Chromosome size matters: genome evolution in the cyperid clade

Abstract

Background and aims: While variation in genome size and chromosome numbers and their consequences are often investigated in plants, the biological relevance of variation in chromosome size remains poorly known. Here, we examine genome and mean chromosome size in the cyperid clade (families Cyperaceae, Juncaceae and Thurniaceae), which is the largest vascular plant lineage with predominantly holocentric chromosomes.

Methods: We measured genome size in 436 species of cyperids using flow cytometry, and augment these data with previously published datasets. We then separately compared genome and mean chromosome sizes (2C/2n) amongst the major lineages of cyperids and analysed how these two genomic traits are associated with various environmental factors using phylogenetically informed methods.

Key results: We show that cyperids have the smallest mean chromosome sizes recorded in seed plants, with a large divergence between the smallest and largest values. We found that cyperid species with smaller chromosomes have larger geographical distributions and that there is a strong inverse association between mean chromosome size and number across this lineage.

Conclusions: The distinct patterns in genome size and mean chromosome size across the cyperids might be explained by holokinetic drive. The numerous small chromosomes might function to increase genetic diversity in this lineage where crossovers are limited during meiosis.

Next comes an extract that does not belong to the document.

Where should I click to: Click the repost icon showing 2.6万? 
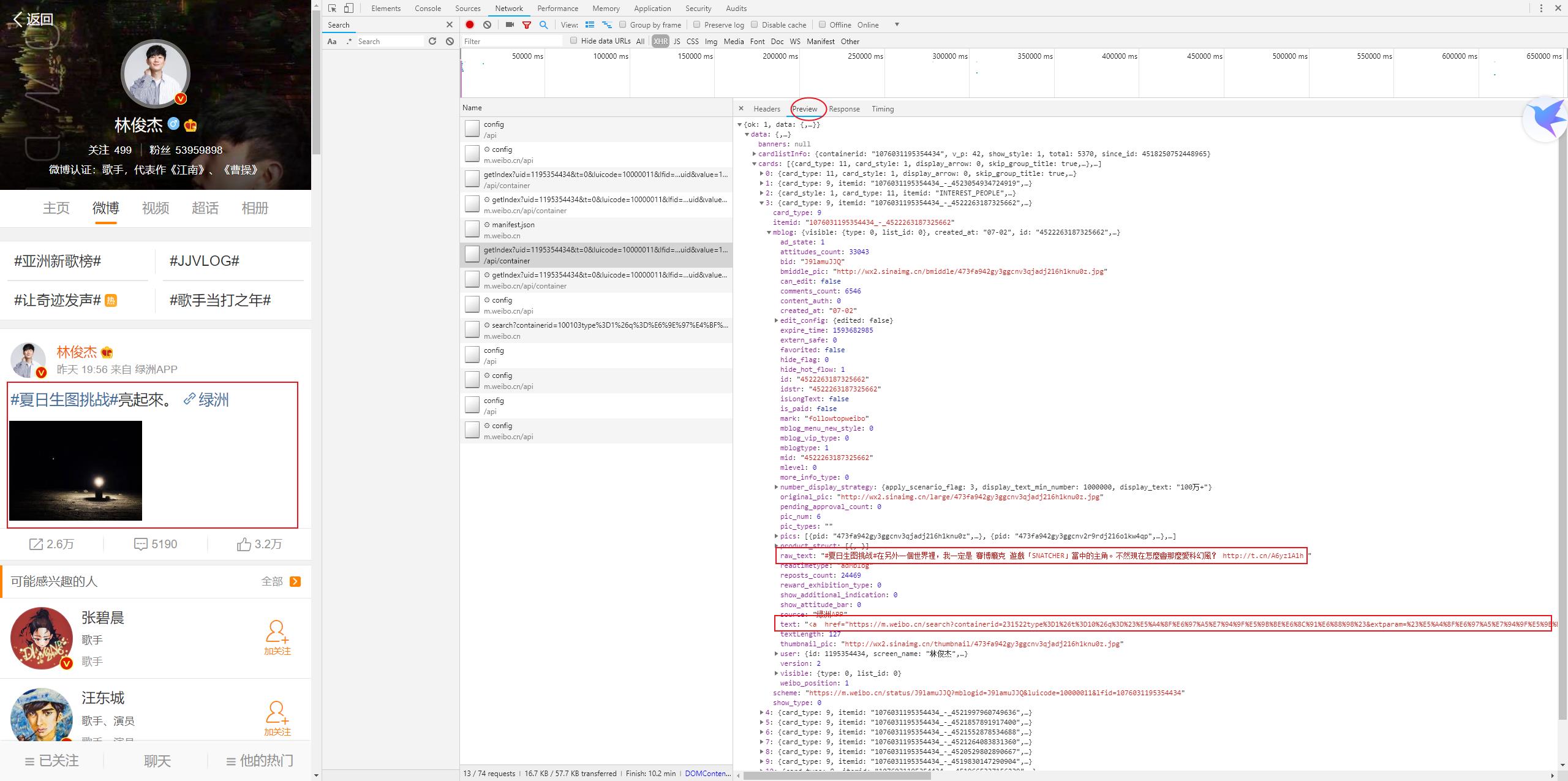point(36,544)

Keywords: Chromosome number; Cyperaceae; Juncaceae; Thurniaceae; chromosome size; distribution range size; genome size; holocentric chromosomes; holokinetic drive.

Fig. 1.

Comparisons between holoploid (1C; A and B) genome sizes, mean chromosome sizes (2C/2n; D and E) and chromosome numbers (2n; G and H) among cyperids (grey), Poales (excluding cyperids: yellow), non-Poales seed plants (violet) and Lentibulariaceae (green). The results from raw data are shown in (A), (D) and (G), whereas (B), (E) and (H) are based on log₁₀-transformed data. Unique letters above the boxplots indicate significant differences among groups, and numbers at the bottom of the boxplots show the sample size (species number) of each group. The distribution of genome sizes, mean chromosome sizes and chromosome numbers within cyperids are shown in (C), (F) and (I), respectively. The boxes cover 50% of the data values ranging between the 25th and 75th percentiles, whereas the whiskers above and below each box represent the interquartile range multiplied by 1.5. The line within each box represents the median, and outlying values are indicated by small circles. The alpha value was set at 0.05.

Fig. 2.

Holoploid genome (A) and chromosome (B) sizes mapped onto the phylogeny of cyperids. The length of the bars adjacent to the tips of the phylogeny represent the genome (1C: Mbp) and chromosome size (2C/2n: Mbp) of each species, respectively, according to the scale bar on the right side of each phylogeny. Species without chromosome number data do not have bars adjacent to them in (B). Family (Juncaceae and Thurniaceae) and tribal associations (Cyperaceae) are indicated by the colours given in the key. Genome and chromosome sizes were mapped onto the phylogeny with the R package GGTREEEXTRA v.1.0.4 (Xu et al., 2021).

Fig. 3.

The association between diploid chromosome numbers and holoploid genome size (1C; A), as well as mean chromosome size (2C/2n; B) across the cyperids. Values corresponding to the Juncaceae and 16 tribes of Cyperaceae are indicated by the colours shown to the right-hand side of (B). All data were log transformed. Statistical significance (P <0.05) between variables, as determined by phylogenetic generalized least squares (PGLS) performed using the R package CAPER v.1.0.1 (Orme, 2013), is indicated by a solid regression line.

Fig. 4.

The association between mean chromosome size (2C/2n) and extent of occurrence (A), niche size (B) and annual precipitation (C) in cyperids as determined by phylogenetic generalized least squares (PGLS) performed using the R package CAPER v.1.0.1 (Orme, 2013). These three predictor variables received relatively high AICw and log-likelihood scores, and corrections for multiple comparisons were implemented using the method of Benjamini and Hochberg (1995). Significant relationships are indicated by solid regression lines, whereas marginally significant relationships between variables are indicated by broken lines. All variables were log transformed, except for Niche size, which was square-root transformed.